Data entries

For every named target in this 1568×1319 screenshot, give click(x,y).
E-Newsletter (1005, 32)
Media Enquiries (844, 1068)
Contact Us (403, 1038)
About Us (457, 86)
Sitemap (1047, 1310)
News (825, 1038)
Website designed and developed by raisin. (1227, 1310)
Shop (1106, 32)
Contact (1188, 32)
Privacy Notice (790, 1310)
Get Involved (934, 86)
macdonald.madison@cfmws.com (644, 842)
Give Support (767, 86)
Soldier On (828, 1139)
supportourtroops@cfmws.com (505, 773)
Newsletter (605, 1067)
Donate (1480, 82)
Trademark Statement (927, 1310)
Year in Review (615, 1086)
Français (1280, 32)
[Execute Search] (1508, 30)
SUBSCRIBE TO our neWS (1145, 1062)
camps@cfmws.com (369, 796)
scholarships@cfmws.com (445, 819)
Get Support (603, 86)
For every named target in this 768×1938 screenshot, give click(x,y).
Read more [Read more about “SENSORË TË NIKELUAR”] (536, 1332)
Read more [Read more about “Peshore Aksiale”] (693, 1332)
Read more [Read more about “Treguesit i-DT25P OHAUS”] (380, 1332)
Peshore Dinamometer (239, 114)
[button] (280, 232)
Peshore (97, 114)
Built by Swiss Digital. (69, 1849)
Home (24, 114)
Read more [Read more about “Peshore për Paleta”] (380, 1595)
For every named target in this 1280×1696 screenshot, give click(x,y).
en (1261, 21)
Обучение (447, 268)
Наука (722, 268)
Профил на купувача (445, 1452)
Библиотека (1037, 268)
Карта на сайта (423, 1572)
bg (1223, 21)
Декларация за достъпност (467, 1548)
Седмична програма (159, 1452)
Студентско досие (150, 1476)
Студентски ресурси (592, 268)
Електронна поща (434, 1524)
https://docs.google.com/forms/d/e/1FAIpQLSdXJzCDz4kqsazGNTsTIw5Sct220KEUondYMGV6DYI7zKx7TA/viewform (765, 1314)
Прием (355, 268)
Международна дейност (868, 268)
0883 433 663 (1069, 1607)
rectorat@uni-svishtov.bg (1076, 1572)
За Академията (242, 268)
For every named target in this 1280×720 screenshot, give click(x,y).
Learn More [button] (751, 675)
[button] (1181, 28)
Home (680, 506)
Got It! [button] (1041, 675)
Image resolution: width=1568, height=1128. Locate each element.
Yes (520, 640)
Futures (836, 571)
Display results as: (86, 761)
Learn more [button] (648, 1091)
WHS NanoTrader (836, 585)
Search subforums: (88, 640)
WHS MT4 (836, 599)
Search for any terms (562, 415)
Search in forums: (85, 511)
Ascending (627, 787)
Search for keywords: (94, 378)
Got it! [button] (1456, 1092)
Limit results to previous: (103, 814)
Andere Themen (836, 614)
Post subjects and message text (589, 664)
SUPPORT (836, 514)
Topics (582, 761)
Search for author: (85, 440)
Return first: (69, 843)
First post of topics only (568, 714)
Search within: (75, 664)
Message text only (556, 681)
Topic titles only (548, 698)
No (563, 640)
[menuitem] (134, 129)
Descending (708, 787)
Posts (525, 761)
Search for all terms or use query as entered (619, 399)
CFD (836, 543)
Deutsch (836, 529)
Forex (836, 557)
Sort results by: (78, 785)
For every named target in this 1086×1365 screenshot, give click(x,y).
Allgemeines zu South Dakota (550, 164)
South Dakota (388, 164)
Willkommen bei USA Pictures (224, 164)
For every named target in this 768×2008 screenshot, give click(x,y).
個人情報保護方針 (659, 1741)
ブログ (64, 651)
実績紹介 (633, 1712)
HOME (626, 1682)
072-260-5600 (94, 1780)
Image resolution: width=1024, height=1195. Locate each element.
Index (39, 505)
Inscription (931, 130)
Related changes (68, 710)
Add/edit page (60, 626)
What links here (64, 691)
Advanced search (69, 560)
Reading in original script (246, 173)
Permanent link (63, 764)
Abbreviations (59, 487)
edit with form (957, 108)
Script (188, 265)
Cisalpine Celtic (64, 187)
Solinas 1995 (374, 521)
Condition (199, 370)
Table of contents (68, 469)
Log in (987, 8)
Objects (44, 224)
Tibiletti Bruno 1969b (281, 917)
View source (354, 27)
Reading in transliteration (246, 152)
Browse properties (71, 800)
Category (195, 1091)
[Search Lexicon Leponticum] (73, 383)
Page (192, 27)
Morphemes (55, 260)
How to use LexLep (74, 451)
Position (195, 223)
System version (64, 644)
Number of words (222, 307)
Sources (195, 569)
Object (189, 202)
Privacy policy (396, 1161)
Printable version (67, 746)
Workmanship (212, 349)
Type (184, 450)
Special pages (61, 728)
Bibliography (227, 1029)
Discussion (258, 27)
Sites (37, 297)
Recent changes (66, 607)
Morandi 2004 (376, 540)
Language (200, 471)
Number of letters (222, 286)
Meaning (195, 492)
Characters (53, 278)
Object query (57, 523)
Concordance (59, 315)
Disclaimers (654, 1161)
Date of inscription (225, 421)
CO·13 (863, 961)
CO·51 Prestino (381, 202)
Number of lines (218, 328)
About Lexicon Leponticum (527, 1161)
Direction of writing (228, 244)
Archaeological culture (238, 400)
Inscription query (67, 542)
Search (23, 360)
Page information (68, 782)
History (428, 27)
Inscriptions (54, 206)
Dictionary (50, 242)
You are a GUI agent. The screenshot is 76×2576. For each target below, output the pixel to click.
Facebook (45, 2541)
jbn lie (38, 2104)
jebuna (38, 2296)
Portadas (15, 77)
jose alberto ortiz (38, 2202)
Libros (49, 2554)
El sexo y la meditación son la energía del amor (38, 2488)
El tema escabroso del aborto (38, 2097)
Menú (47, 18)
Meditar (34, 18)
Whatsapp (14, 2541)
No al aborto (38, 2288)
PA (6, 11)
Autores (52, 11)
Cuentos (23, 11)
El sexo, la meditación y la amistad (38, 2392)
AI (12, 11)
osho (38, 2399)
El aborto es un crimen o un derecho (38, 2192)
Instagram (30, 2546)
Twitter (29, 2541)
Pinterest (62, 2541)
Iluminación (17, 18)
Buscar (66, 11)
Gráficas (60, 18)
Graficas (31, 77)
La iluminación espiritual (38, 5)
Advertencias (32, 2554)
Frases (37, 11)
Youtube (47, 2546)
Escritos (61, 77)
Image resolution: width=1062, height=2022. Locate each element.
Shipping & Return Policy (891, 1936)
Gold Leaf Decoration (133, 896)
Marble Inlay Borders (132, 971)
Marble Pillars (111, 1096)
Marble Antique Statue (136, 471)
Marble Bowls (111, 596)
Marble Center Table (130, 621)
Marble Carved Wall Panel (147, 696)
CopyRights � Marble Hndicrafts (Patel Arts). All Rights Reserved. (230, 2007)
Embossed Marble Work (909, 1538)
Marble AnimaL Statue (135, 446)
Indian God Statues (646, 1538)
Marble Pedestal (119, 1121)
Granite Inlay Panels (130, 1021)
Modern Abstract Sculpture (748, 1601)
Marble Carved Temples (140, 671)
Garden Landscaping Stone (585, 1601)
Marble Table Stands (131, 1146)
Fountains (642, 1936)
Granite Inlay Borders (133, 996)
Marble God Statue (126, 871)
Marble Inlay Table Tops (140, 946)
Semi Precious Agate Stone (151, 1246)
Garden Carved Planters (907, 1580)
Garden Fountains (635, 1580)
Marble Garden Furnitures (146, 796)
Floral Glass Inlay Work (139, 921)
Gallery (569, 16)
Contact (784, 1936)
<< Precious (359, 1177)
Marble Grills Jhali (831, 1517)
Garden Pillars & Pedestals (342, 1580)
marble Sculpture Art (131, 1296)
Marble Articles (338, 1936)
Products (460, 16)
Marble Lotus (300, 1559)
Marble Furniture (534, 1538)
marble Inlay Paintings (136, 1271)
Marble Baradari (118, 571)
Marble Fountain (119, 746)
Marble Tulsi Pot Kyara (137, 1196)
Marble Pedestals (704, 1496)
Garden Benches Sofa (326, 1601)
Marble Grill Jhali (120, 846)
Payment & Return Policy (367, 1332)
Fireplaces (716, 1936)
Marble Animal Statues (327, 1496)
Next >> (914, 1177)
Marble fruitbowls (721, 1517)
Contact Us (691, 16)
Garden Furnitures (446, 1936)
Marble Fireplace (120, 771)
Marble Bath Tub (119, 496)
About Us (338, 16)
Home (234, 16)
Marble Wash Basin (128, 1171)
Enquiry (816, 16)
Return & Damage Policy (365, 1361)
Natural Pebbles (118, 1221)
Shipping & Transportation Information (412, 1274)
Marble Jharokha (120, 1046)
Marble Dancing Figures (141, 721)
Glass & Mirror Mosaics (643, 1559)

**WHAT YOU NEED TO DO**
Please rewrite everything from the line containing "Search for author: (85, 440)" down to the line containing "Search (23, 360)", replacing "Number of" with "Count of" and leaving the rest as it is.

**RESPONSE FOR THIS EXERCISE**
Search for author: (85, 440)
Return first: (69, 843)
First post of topics only (568, 714)
Search within: (75, 664)
Message text only (556, 681)
Topic titles only (548, 698)
No (563, 640)
[menuitem] (134, 129)
Descending (708, 787)
Posts (525, 761)
Search for all terms or use query as entered (619, 399)
CFD (836, 543)
Deutsch (836, 529)
Forex (836, 557)
Sort results by: (78, 785)
For every named target in this 1086×1365 screenshot, give click(x,y).
Allgemeines zu South Dakota (550, 164)
South Dakota (388, 164)
Willkommen bei USA Pictures (224, 164)
For every named target in this 768×2008 screenshot, give click(x,y).
個人情報保護方針 (659, 1741)
ブログ (64, 651)
実績紹介 (633, 1712)
HOME (626, 1682)
072-260-5600 (94, 1780)
Image resolution: width=1024, height=1195. Locate each element.
Index (39, 505)
Inscription (931, 130)
Related changes (68, 710)
Add/edit page (60, 626)
What links here (64, 691)
Advanced search (69, 560)
Reading in original script (246, 173)
Permanent link (63, 764)
Abbreviations (59, 487)
edit with form (957, 108)
Script (188, 265)
Cisalpine Celtic (64, 187)
Solinas 1995 (374, 521)
Condition (199, 370)
Table of contents (68, 469)
Log in (987, 8)
Objects (44, 224)
Tibiletti Bruno 1969b (281, 917)
View source (354, 27)
Reading in transliteration (246, 152)
Browse properties (71, 800)
Category (195, 1091)
[Search Lexicon Leponticum] (73, 383)
Page (192, 27)
Morphemes (55, 260)
How to use LexLep (74, 451)
Position (195, 223)
System version (64, 644)
Count of words (222, 307)
Sources (195, 569)
Object (189, 202)
Privacy policy (396, 1161)
Printable version (67, 746)
Workmanship (212, 349)
Type (184, 450)
Special pages (61, 728)
Bibliography (227, 1029)
Discussion (258, 27)
Sites (37, 297)
Recent changes (66, 607)
Morandi 2004 (376, 540)
Language (200, 471)
Count of letters (222, 286)
Meaning (195, 492)
Characters (53, 278)
Object query (57, 523)
Concordance (59, 315)
Disclaimers (654, 1161)
Date of inscription (225, 421)
CO·13 (863, 961)
CO·51 Prestino (381, 202)
Count of lines (218, 328)
About Lexicon Leponticum (527, 1161)
Direction of writing (228, 244)
Archaeological culture (238, 400)
Inscription query (67, 542)
Search (23, 360)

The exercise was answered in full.